Aim of the exercise ▸ Please rewrite the material below as a JSON list of strings with one string per line, omitting any blank lines.

Extracted information ▸
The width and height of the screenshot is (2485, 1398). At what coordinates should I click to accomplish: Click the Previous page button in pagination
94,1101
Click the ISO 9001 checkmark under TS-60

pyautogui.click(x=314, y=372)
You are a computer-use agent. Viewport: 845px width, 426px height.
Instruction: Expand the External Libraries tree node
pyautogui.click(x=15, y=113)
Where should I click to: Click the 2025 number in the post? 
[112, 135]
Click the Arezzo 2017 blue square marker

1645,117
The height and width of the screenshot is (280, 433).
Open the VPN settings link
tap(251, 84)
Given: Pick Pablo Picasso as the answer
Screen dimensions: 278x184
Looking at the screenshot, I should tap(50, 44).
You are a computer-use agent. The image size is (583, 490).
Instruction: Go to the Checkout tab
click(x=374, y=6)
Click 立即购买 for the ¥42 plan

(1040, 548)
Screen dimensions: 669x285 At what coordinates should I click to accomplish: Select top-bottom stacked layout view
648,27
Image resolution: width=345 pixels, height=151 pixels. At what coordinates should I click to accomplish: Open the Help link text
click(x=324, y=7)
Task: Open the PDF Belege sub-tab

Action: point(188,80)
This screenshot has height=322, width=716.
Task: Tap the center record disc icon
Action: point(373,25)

Result of the task ▸
[
  "The width and height of the screenshot is (2485, 1398). At what coordinates should I click to accomplish: Click the Previous page button in pagination",
  "94,1101",
  "Click the ISO 9001 checkmark under TS-60",
  "pyautogui.click(x=314, y=372)",
  "You are a computer-use agent. Viewport: 845px width, 426px height.",
  "Instruction: Expand the External Libraries tree node",
  "pyautogui.click(x=15, y=113)",
  "Where should I click to: Click the 2025 number in the post? ",
  "[112, 135]",
  "Click the Arezzo 2017 blue square marker",
  "1645,117",
  "The height and width of the screenshot is (280, 433).",
  "Open the VPN settings link",
  "tap(251, 84)",
  "Given: Pick Pablo Picasso as the answer",
  "Screen dimensions: 278x184",
  "Looking at the screenshot, I should tap(50, 44).",
  "You are a computer-use agent. The image size is (583, 490).",
  "Instruction: Go to the Checkout tab",
  "click(x=374, y=6)",
  "Click 立即购买 for the ¥42 plan",
  "(1040, 548)",
  "Screen dimensions: 669x285 At what coordinates should I click to accomplish: Select top-bottom stacked layout view",
  "648,27",
  "Image resolution: width=345 pixels, height=151 pixels. At what coordinates should I click to accomplish: Open the Help link text",
  "click(x=324, y=7)",
  "Task: Open the PDF Belege sub-tab",
  "Action: point(188,80)",
  "This screenshot has height=322, width=716.",
  "Task: Tap the center record disc icon",
  "Action: point(373,25)"
]